Rikha menyebut, kliennya diduga telah ditangkap sebelum adanya laporan polisi yang sah. Bahkan, penetapan tersangka hingga proses penyidikan dinilai tidak memiliki dasar hukum yang kuat. Kondisi ini memunculkan dugaan adanya skenario rekayasa dalam kasus tersebut.
“Proses hukum seharusnya berjalan sesuai aturan, bukan justru melanggar hak dasar warga negara,” tegas Rikha.
Dalam proses pemeriksaan, Amir disebut tidak didampingi kuasa hukum saat menjalani Berita Acara Pemeriksaan (BAP), meskipun ancaman pasal yang dikenakan di atas lima tahun. Padahal, pendampingan hukum merupakan hak wajib yang dijamin KUHAP.
Tak hanya itu, tim kuasa hukum juga mengaku tidak mendapatkan salinan BAP, serta permohonan penangguhan penahanan yang diajukan ditolak tanpa alasan yang jelas. Kondisi ini dinilai semakin memperlemah posisi Amir dalam membela diri.
Fakta lain yang mengundang perhatian publik adalah posisi Amir saat kejadian. Ia disebut tengah menjalankan tugas jurnalistik. Namun, alih-alih mendapat perlindungan berdasarkan Undang-Undang Pers, Amir justru diproses secara pidana.

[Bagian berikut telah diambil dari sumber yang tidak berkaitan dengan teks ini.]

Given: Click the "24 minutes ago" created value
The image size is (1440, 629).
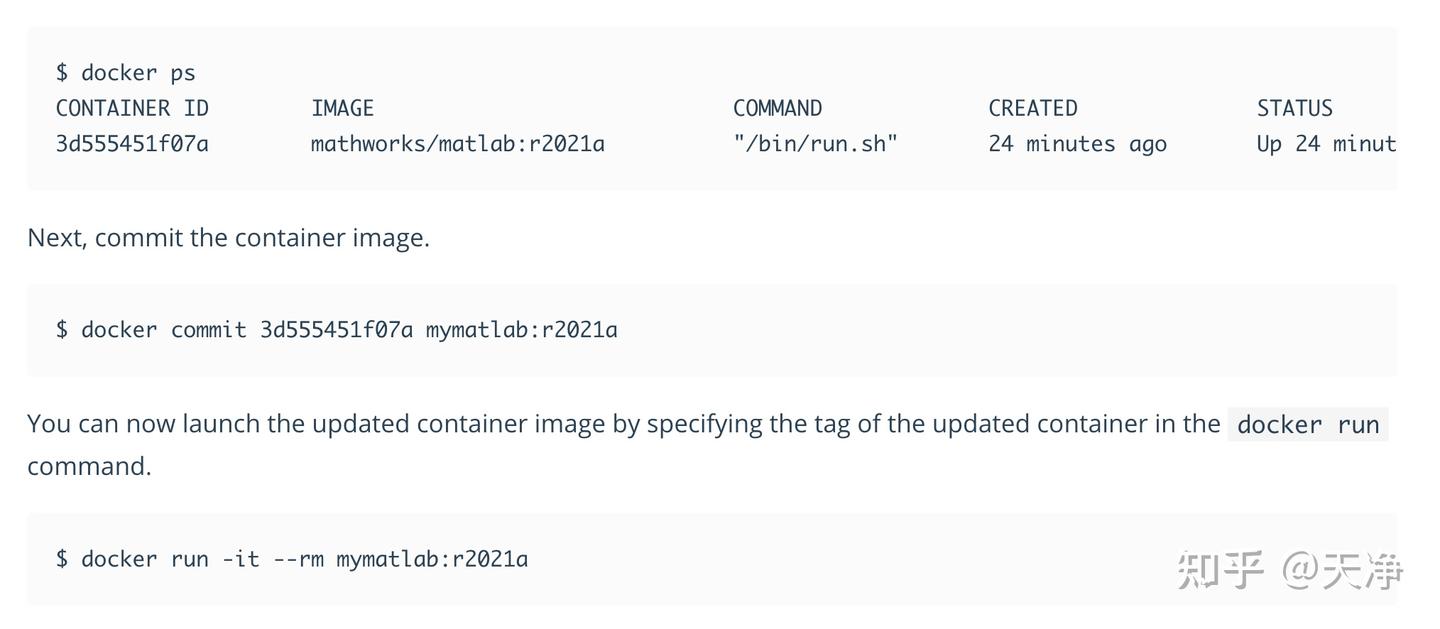Looking at the screenshot, I should [x=1077, y=144].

Hal ini memicu kekhawatiran akan adanya kriminalisasi terhadap insan pers serta ancaman terhadap kebebasan informasi publik.
Kasus ini dinilai tidak hanya berdampak pada Amir secara pribadi, tetapi juga berpotensi memengaruhi kepercayaan masyarakat terhadap penegakan hukum. Beberapa dampak yang dikhawatirkan antara lain:
- Menurunnya kepercayaan publik terhadap aparat penegak hukum
- Munculnya rasa takut bagi jurnalis dan aktivis dalam menjalankan tugas
- Potensi lahirnya simbol perlawanan terhadap ketidakadilan hukum
Sidang praperadilan dijadwalkan berlangsung pada Senin, 27 April 2026, di Pengadilan Negeri Mojokerto. Putusan hakim nantinya akan menjadi penentu apakah proses hukum terhadap Amir sah secara hukum atau justru melanggar prosedur.
“Masyarakat berharap hakim dapat bersikap objektif dan menjunjung tinggi nilai keadilan,” ujar Rikha.
Kasus ini menjadi ujian penting bagi sistem hukum, sekaligus cerminan sejauh mana keadilan benar-benar ditegakkan tanpa memandang status sosial.